Pise, Tony, Régis, Signore Typoce & Cie, tandis que vous dormez,

     moi, Pyrrhus, je veille aux lettres de vos noms,

     qui sont les lettres de mon nom.

Bibliothèques, entrepôts, boutiques de luxe, compagnies d’assurances,

     la ville est construite sur l’alphabet et vit sur la réserve

     des lettres : vingt-six battements de cœur en français.

     Un dictionnaire & une grammaire pour rectifier la vue ?

Quelle garantie ? J’aurai passé ma vie sous une pluie de lettres,

     ayant parfois cherché refuge dans l’amour.

Mais la langue de l’amour, entrecoupée par les soupirs, les silences

     et les cris inarticulés de la jouissance, est pauvre,

     approximative, inadaptée aux espoirs que nous mettons en elle.

     Le sexe d’une femme est un abri très doux,

     une retraite sans issue, que nous ensemençons de lettres.

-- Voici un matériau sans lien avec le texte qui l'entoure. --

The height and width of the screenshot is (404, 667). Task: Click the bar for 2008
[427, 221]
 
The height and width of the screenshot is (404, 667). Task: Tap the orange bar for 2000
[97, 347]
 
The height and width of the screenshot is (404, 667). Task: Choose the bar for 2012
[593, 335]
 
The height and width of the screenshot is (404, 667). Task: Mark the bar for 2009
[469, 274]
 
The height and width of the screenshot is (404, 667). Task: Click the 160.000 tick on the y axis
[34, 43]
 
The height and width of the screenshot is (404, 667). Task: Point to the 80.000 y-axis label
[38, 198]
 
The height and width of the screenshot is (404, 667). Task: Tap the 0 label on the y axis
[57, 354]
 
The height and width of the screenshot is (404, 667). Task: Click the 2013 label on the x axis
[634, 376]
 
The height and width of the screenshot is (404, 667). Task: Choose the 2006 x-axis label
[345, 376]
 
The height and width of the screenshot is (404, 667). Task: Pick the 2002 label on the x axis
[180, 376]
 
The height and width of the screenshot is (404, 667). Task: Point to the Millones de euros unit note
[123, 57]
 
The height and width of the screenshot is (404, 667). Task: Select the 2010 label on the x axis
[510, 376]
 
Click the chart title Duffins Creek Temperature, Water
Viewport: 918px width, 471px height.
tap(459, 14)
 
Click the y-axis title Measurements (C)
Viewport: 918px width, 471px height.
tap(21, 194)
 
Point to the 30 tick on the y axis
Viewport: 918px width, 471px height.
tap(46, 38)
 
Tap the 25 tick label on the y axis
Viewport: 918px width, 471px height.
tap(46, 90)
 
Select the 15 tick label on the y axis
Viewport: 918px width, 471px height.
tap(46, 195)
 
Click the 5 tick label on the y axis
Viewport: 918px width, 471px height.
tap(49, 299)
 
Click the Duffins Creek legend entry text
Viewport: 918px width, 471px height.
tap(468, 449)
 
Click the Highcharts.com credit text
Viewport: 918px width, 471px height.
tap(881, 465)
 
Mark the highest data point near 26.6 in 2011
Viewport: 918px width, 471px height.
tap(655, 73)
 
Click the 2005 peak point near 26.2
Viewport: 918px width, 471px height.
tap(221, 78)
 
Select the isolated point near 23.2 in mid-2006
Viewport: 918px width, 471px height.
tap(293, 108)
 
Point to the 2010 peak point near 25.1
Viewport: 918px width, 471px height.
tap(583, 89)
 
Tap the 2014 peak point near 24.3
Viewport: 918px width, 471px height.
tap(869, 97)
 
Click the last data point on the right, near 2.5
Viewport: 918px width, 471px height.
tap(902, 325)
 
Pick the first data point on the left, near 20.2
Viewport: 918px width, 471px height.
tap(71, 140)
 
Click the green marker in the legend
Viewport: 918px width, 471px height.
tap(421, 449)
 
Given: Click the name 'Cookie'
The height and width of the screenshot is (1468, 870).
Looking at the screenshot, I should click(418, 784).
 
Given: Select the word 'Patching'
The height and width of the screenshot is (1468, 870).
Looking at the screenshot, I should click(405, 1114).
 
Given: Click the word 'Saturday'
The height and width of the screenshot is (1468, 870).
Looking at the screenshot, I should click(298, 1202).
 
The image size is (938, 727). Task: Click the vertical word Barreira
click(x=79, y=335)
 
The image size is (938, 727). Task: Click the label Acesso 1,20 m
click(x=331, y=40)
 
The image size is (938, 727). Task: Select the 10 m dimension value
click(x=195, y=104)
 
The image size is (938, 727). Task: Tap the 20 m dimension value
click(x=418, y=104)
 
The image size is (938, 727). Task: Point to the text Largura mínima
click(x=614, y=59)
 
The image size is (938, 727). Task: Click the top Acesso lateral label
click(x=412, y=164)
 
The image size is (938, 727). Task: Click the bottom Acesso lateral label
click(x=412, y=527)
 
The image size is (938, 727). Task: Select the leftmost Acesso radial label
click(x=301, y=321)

L’amour naît, se nourrit, meurt de l’extinction provisoire des lettres

     qui aussitôt, renaissent de ses cendres. L’amour périt

     des lettres qu’il rejette au monde ; et nous laisse, à nouveau,

inchangés, aux prises avec le vieil alphabet parcouru de vertiges. »

 

Emmanuel Hocquard

« Allée de poivriers en Californie »

Première édition in revue L'In-plano, 1986, à l’exception du dernier épisode, in revue ZUK, 1988

In Ma Haie, Un privé à Tanger II

P.O.L, 2001

http://www.pol-editeur.com/index.php?spec=livre&ISBN=...

 

Il existe un « blaireau » de ce texte, tiré à sept exemplaires.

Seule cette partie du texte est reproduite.